• **Actions to take**
• a. Rewrite the passage of the Magellanic Clouds text starting at "David Doyle, Ham" and ending at "and Abraham Loeb.", updating each "Milky Way" to "Galaxy".
• b. Format the entries starting at the line that contains "Click the caret underline beneath line 76" and ending at the line that contains "[x=43, y=45]" as a Markdown table with the columns Row and Entry line. Skip blank lines and leave the pictures out.

Text provided start

From the March 2012 issue

If the Andromeda and Milky Way galaxies collide head-on when the two are predicted to merge five billion years from now, what is likely to happen to the Large and Small Magellanic Clouds?

David Doyle, Ham Lake, Minnesota
By | Published: March 26, 2012 | Last updated on May 18, 2023

LMC
The orbits of the Large and Small Magellanic Clouds will determine where they end up after the Milky Way and Andromeda galaxies merge. The Clouds’ orbits relate to the Milky Way’s mass, which has been a recent area of debate. A higher mass implies a more tightly bound orbit of the Large Magellanic Cloud (LMC; the Small Magellanic Cloud is coupled to its big brother). If the Milky Way is 1.75 trillion solar masses, then the LMC likely will remain bound to the resultant galaxy. If, instead, the Milky Way is only 1 trillion solar masses, the LMC has had a more unbound orbit and thus likely will be tossed into intergalactic space during the merger. Astronomy: Roen Kelly, after Genevieve Shattow and Abraham Loeb.
The Magellanic Clouds most likely will be tossed to an orbit that is farther away from the merger product of the Milky Way and Andromeda (so-called “Milkomeda”) than they are relative to the Milky Way today. At present, we know the Clouds are on a highly eccentric orbit relative to our galaxy. Although they are now near closest approach (the Large one is 160,000 light-years away while the Small Cloud is 200,000 light-years distant), astronomers expect them to spend most of their orbital time near the edge of our galaxy’s halo, almost 1 million light-years out. The kick that the Clouds will get from the merger between the Milky Way and Andromeda is extremely dependent on their exact location at the time of the merger.

Text provided end
Rows start

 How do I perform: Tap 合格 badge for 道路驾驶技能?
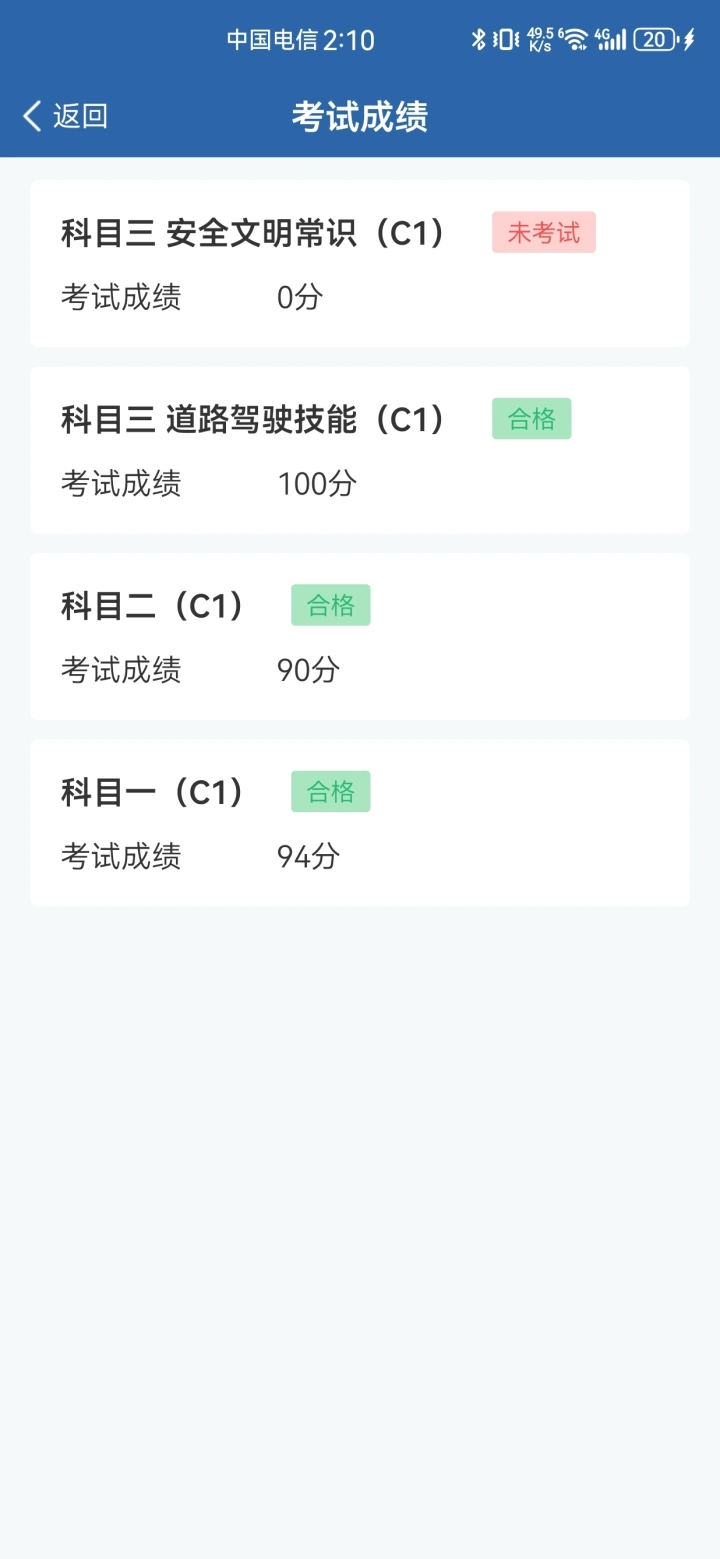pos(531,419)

Rows end
Rows start

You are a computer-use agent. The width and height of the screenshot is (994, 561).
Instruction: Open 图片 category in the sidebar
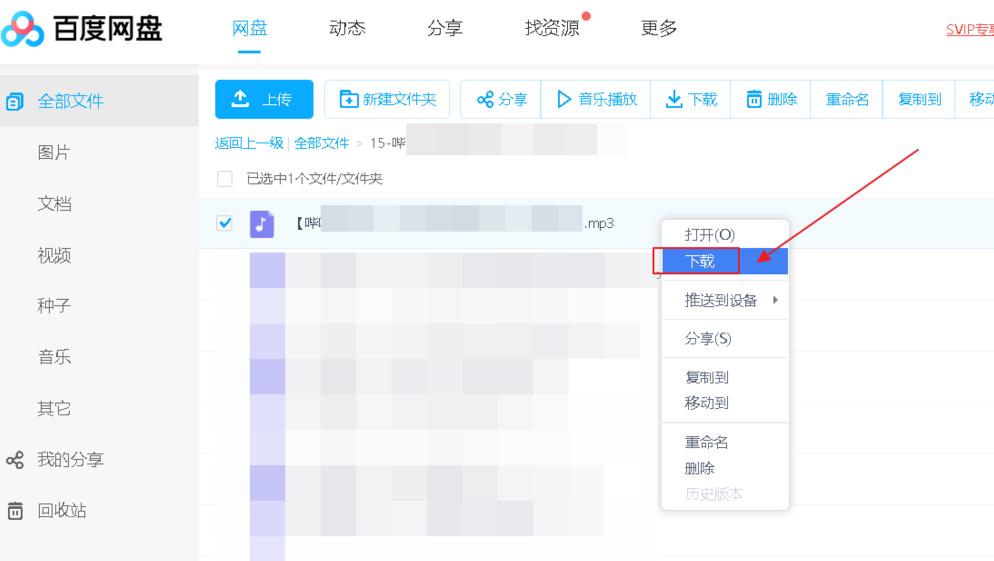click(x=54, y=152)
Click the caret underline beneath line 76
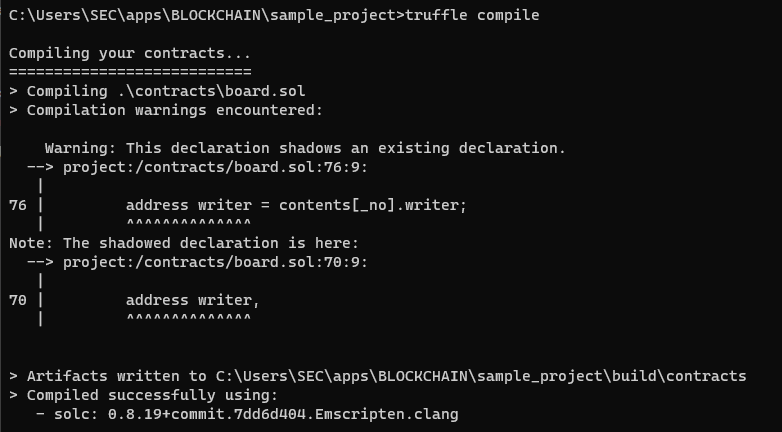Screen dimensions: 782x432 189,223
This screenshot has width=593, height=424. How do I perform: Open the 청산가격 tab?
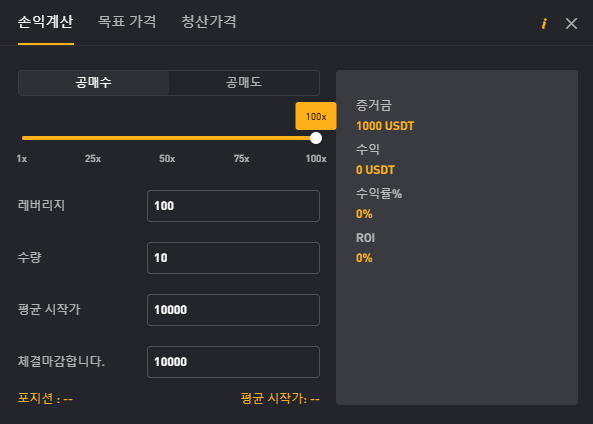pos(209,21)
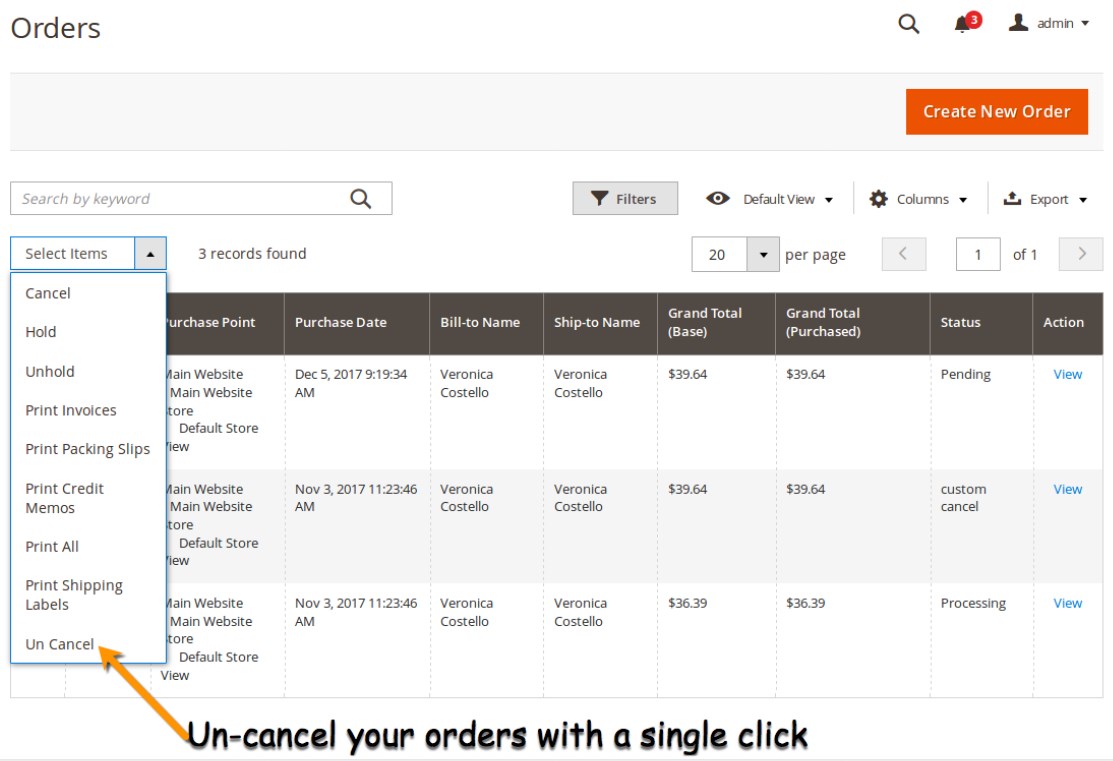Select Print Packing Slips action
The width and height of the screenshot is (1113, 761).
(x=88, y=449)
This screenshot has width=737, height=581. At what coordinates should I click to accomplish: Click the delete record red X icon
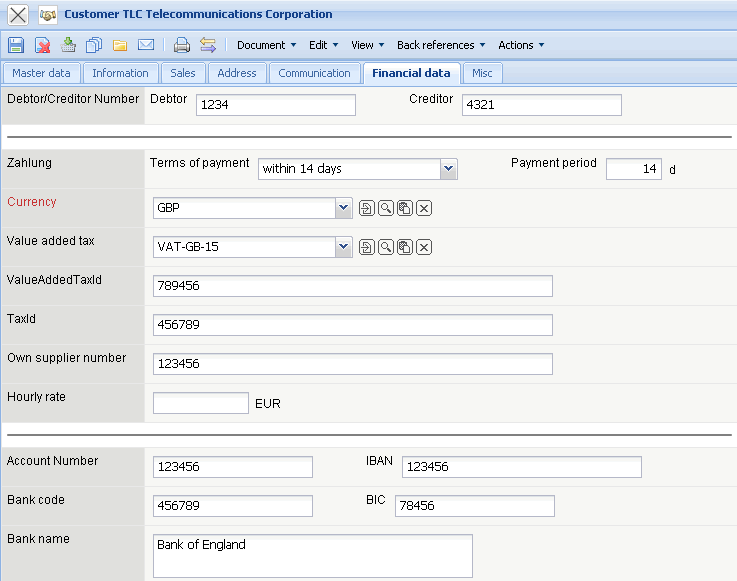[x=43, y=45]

Rows end

• **Answers per task**
• a.
David Doyle, Ham Lake, Minnesota
By | Published: March 26, 2012 | Last updated on May 18, 2023

LMC
The orbits of the Large and Small Magellanic Clouds will determine where they end up after the Galaxy and Andromeda galaxies merge. The Clouds’ orbits relate to the Galaxy’s mass, which has been a recent area of debate. A higher mass implies a more tightly bound orbit of the Large Magellanic Cloud (LMC; the Small Magellanic Cloud is coupled to its big brother). If the Galaxy is 1.75 trillion solar masses, then the LMC likely will remain bound to the resultant galaxy. If, instead, the Galaxy is only 1 trillion solar masses, the LMC has had a more unbound orbit and thus likely will be tossed into intergalactic space during the merger. Astronomy: Roen Kelly, after Genevieve Shattow and Abraham Loeb.

• b.
| Row | Entry line |
|---|---|
| 1 | Click the caret underline beneath line 76 |
| 2 | Screen dimensions: 782x432 189,223 |
| 3 | This screenshot has width=593, height=424. How do I perform: Open the 청산가격 tab? |
| 4 | pos(209,21) |
| 5 | Select Print Packing Slips action |
| 6 | The width and height of the screenshot is (1113, 761). |
| 7 | (x=88, y=449) |
| 8 | This screenshot has width=737, height=581. At what coordinates should I click to accomplish: Click the delete record red X icon |
| 9 | [x=43, y=45] |